__Extrait__.
########################################
Run Run Run
Courez, courez, courez à la Villa Arson pour célébrer l’anniversaire des vingt ans de La Station ! Accompagnée par un ami peu convaincu qui ne cessait de me dire : déjà fait, déjà vu ; du Kienholz, du Barbier, trop Richter, du Pistoletto sans qu’on se voie dedans et j’en passe… Malgré ça, je n’ai pas boudé mon plaisir, emportée par le foisonnement d’œuvres, inégales peut-être, mais dont certaines m’ont séduite, interrogée, amusée, déconcertée… alors que demander de plus !
Ce qui m’a semblé dominer avant tout, c’est l’énergie qui se dégage de cette notion d’Artist-Run Space, c’est-à-dire de lieux inventés par des artistes pour des artistes. Je me dois de les citer tous, car ensuite je ne vous parlerai que de quelques-uns :
Atelier Expérimental (Clans), CAN – Centre d’Art de Neuchâtel (Suisse), Clovis XV (Bruxelles – Belgique), D.A.C – Dolceacqua arte contemporanea (Italie), Fondation René d’Azur (Nice), In Extenso (Clermont-Ferrand), La BF15 (Lyon), Le Bon Accueil (Rennes), L’Entreprise Culturelle (Paris), L’Espace d’en Bas (Paris), Le Wonder, Lieu Commun (Toulouse), ZEBRA3 / BUY SELLF (Bordeaux), LM (Paris), Macumba Night Club Editions (Paris), Maik Alles Gute (Berlin, Leipzig – Allemagne), Numéro 13 (Bruxelles – Belgique), Palais des Paris (Tokyo – Japon), Red District (Marseille), SNAP (Lyon), Tank Art Space (Marseille).
Mon enthousiasme va d’abord à Lieu Commun de Toulouse et Zebra3/Buyselff de Bordeaux. Il faut dire qu’ils ont bénéficié de la plus belle salle de la Villa, la Galerie carrée, mais ont su l’animer et présenter des propositions qui m’ont séduite : à l’entrée, Meurtrière, 2016, cette déchirure dans le mur, de Florian Pugnaire (renvoyant à sa belle exposition à la galerie Eva Vautier en ce moment), puis Le Collectionneur, un camping-car (objet de divergence avec mon interlocuteur) qui déverse une tribu d’artistes aux multiples propositions dont je retiendrai L’arbre à chat, 2016 de Laurent Le Deunff, Conversation (brasero), 2016, de Cédric Teisseire (qui s’invite ainsi dans l’exposition), et enfin cette installation en tuyaux d’arrosage de Laurent Perbos.
########################################
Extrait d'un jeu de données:
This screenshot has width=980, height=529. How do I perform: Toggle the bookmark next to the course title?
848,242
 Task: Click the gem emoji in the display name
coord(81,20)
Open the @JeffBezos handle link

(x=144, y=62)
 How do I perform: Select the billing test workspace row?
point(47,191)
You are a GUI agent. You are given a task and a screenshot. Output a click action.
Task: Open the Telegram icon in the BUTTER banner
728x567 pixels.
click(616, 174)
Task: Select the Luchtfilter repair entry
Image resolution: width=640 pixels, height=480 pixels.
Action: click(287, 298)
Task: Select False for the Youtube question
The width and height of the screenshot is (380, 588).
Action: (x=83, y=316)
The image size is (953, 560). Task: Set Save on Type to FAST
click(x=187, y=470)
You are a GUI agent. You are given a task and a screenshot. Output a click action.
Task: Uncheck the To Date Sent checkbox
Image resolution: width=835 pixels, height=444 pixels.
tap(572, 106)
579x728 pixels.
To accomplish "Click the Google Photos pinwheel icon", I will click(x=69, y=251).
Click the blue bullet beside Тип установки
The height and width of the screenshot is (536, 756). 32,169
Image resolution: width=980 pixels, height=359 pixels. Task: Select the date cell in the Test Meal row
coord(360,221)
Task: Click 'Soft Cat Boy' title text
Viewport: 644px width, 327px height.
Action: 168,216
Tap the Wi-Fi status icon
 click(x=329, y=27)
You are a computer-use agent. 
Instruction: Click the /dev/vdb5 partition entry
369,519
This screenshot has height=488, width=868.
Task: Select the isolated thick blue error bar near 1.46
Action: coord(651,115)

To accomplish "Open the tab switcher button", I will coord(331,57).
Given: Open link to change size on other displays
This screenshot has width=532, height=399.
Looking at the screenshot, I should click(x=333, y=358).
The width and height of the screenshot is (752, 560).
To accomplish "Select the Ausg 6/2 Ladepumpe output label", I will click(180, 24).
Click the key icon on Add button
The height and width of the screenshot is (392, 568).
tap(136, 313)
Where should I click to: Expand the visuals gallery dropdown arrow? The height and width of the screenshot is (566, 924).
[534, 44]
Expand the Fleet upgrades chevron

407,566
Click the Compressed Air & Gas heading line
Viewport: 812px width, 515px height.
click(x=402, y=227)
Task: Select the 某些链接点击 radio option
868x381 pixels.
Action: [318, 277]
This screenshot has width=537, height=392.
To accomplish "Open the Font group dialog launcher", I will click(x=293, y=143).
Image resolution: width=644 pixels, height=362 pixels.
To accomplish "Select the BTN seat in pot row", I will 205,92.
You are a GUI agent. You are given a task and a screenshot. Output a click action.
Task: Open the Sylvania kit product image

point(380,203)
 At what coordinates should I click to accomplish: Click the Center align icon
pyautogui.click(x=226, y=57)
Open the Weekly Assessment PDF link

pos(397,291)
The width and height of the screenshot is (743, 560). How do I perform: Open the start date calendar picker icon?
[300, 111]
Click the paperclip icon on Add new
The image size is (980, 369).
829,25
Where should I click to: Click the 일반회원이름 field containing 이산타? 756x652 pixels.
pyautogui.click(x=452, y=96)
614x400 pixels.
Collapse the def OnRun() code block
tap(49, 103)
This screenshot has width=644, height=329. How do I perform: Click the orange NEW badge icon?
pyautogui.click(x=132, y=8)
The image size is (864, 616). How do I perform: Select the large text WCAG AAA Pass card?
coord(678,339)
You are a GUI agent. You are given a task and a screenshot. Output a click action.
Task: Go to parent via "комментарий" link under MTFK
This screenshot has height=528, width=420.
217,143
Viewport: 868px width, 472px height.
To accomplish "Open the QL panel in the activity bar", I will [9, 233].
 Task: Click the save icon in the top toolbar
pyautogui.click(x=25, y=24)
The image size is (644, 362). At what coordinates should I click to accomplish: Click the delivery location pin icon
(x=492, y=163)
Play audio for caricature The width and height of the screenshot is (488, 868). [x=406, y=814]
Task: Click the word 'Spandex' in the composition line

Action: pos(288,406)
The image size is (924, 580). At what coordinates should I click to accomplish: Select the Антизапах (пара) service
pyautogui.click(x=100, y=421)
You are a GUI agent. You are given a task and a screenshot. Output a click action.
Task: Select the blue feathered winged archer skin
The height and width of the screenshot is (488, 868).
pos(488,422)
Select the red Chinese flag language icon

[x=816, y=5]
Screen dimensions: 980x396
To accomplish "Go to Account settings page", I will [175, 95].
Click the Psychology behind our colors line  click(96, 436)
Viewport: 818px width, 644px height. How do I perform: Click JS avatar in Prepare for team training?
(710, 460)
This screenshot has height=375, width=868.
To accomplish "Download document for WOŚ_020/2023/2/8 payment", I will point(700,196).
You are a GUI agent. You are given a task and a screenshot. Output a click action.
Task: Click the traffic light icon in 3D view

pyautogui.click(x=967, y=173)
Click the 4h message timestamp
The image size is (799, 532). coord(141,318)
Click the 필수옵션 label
########################################
__Consignes__.
- 1) Répondez à ces questions sur l'article consacré aux vingt ans de La Station :
(a) Comment l'article définit-il la notion d'Artist-Run Space ?
(b) Quelle salle de la Villa Lieu Commun et Zebra3/Buyselff ont-ils occupée ?
(c) Qui est l'auteur de l'installation en tuyaux d'arrosage ?
- 2) Recopiez le passage de l'article sur les vingt ans de La Station qui va de « Run Run Run » jusqu'à « demander de plus ! ».
- 3) Poursuivez l'article sur les vingt ans de La Station à partir de sa dernière phrase.

__Réponses__.
- 1)
(a) Ce sont des lieux inventés par des artistes pour des artistes.
(b) La Galerie carrée.
(c) Laurent Perbos.

- 2)
Run Run Run
Courez, courez, courez à la Villa Arson pour célébrer l’anniversaire des vingt ans de La Station ! Accompagnée par un ami peu convaincu qui ne cessait de me dire : déjà fait, déjà vu ; du Kienholz, du Barbier, trop Richter, du Pistoletto sans qu’on se voie dedans et j’en passe… Malgré ça, je n’ai pas boudé mon plaisir, emportée par le foisonnement d’œuvres, inégales peut-être, mais dont certaines m’ont séduite, interrogée, amusée, déconcertée… alors que demander de plus !

- 3)
Mon deuxième arrêt, moins dense quant au décryptage des appartenances, mais tout aussi emballant est pour LM, Paris, qui réunit Ingrid Lunche et Nicolas H. Muller. Les deux artistes (n’en déplaise à mon interlocuteur grincheux), eux, citent leurs sources. Ingrid Luche avec Maquette pour une robe à partir de l’œuvre Sternhimmeltuch (1968) de Sigmar Polke, LM, paraphée I. Luche, 2015, reproduit à l’échelle l’œuvre de Polke qui représente une carte du ciel à l’intérieur de laquelle il a tracé son nom, et qu’Ingrid Luche paraphe à nouveau… Un travail pas évident si vous ignorez les codes, mais qui offre, malgré tout, un rendu admirable ; une sorte d’échappée de peinture qui se répand sur le mur et sur les volumes qui lui sont proches. Nicolas H. Muller se prête au même jeu. Dans : Fier de lui-même, le petit rose regardait au loin pendant que le blobfish et la poutre s’adonnaient à d’étranges relations, 2015, il emprunte à Hokusai le croquis de son œuvre (Monster Fish on the Roof) pour son installation de petites pièces en terre crue absolument délicieuses (cet adjectif a fait sourire l’artiste !). L’exercice est réussi quels que soient les emprunts et en ce qui concerne le discours, je vous épargnerai la référence à Giovanni Anselmo et à son ombre, pour dire, plus simplement, que nos deux jeunes artistes revendiquent le geste de marcher dans les pas de leurs prédécesseurs. Une honnêteté qui mérite d’être saluée !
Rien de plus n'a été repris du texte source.